→ SUPPLIED DATA:

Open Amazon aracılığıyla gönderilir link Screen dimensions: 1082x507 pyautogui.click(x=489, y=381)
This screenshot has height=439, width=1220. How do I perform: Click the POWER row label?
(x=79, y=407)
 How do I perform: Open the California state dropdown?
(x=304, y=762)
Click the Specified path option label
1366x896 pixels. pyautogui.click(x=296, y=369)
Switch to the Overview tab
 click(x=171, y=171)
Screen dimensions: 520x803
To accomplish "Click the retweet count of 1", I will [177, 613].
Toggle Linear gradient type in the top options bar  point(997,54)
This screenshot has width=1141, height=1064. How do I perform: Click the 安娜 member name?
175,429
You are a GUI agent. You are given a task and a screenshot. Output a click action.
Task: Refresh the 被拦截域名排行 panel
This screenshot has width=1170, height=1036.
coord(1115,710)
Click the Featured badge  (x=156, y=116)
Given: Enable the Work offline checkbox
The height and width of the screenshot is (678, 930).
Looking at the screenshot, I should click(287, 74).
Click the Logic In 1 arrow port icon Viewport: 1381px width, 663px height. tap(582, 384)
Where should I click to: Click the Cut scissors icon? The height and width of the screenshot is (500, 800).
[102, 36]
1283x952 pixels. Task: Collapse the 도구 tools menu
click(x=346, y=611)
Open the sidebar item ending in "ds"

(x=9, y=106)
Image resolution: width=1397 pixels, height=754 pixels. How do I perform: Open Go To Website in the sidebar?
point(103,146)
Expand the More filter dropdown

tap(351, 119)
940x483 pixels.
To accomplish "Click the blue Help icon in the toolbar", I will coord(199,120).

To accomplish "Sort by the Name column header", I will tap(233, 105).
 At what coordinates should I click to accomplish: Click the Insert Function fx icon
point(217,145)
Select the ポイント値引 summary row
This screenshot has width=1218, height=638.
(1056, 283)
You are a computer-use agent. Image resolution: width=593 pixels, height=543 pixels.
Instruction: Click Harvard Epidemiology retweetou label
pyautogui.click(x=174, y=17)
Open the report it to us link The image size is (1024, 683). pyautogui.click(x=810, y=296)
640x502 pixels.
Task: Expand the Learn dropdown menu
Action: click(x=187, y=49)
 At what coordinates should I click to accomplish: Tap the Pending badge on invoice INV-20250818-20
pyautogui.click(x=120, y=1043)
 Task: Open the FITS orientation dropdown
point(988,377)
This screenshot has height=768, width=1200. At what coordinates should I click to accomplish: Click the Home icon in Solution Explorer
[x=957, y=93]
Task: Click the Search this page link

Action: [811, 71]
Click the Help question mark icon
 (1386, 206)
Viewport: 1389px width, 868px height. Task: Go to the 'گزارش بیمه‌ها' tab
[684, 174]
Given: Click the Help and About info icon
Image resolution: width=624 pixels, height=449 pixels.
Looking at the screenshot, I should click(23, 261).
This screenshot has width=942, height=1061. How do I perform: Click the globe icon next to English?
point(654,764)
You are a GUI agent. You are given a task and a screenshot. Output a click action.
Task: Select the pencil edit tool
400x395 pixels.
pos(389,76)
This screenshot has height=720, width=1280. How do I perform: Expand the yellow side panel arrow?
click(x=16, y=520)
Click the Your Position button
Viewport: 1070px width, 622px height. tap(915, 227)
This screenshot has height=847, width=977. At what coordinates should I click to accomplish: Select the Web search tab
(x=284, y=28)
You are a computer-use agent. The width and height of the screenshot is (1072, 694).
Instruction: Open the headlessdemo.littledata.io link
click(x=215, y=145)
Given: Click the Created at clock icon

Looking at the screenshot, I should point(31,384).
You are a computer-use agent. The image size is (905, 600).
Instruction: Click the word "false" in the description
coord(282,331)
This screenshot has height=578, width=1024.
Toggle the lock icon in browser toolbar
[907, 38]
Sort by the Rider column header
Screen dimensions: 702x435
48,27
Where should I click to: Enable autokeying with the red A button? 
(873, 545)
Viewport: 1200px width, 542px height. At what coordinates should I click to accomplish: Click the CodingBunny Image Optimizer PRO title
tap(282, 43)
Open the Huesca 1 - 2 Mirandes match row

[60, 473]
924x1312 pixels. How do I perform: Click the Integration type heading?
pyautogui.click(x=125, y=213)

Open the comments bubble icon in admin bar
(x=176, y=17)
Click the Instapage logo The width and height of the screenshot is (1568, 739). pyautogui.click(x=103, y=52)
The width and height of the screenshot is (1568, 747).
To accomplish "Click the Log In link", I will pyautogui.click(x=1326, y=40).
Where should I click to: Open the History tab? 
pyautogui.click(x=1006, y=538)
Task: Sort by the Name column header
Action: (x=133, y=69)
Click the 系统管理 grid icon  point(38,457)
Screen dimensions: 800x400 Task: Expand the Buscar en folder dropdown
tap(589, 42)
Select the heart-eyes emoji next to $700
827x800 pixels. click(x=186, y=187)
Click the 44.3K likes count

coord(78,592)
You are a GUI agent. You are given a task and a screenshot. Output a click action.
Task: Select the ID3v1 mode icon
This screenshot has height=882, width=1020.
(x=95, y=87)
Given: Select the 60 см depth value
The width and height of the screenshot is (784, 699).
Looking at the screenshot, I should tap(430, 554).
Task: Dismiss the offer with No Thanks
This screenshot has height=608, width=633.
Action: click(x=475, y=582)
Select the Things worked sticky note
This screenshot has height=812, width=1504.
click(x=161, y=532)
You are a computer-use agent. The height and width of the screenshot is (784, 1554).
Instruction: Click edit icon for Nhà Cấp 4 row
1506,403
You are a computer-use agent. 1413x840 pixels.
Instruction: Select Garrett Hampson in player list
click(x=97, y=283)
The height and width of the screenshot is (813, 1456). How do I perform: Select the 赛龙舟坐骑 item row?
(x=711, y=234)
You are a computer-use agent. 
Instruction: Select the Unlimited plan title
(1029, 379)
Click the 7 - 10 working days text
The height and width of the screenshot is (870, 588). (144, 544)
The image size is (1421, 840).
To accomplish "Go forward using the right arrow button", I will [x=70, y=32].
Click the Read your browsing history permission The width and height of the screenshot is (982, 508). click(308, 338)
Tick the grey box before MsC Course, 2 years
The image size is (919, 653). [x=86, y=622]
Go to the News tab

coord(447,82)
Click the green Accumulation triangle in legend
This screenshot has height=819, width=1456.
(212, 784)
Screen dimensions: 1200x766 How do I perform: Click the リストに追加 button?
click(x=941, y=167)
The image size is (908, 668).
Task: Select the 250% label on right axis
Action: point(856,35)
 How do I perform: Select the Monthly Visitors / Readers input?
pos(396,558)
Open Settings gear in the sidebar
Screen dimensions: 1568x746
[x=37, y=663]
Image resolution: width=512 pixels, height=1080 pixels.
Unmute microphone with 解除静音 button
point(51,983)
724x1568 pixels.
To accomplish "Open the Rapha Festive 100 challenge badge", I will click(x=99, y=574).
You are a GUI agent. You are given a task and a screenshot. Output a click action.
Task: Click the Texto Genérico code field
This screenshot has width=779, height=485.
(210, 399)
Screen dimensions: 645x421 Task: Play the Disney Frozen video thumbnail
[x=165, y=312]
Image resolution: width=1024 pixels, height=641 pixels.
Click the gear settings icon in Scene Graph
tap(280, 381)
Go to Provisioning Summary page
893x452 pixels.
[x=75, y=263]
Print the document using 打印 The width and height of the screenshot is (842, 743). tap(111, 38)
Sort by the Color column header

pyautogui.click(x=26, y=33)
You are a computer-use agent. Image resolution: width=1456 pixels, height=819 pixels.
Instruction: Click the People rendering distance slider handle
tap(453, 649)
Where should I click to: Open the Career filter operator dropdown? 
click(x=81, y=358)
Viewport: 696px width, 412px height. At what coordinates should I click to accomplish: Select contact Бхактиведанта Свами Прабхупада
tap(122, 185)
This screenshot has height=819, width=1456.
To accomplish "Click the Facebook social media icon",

→ TASK TO CARRY OUT: For the word "will", state how many lines of the material contain it. Give the number and no more.

→ WRITTEN RESPONSE: 6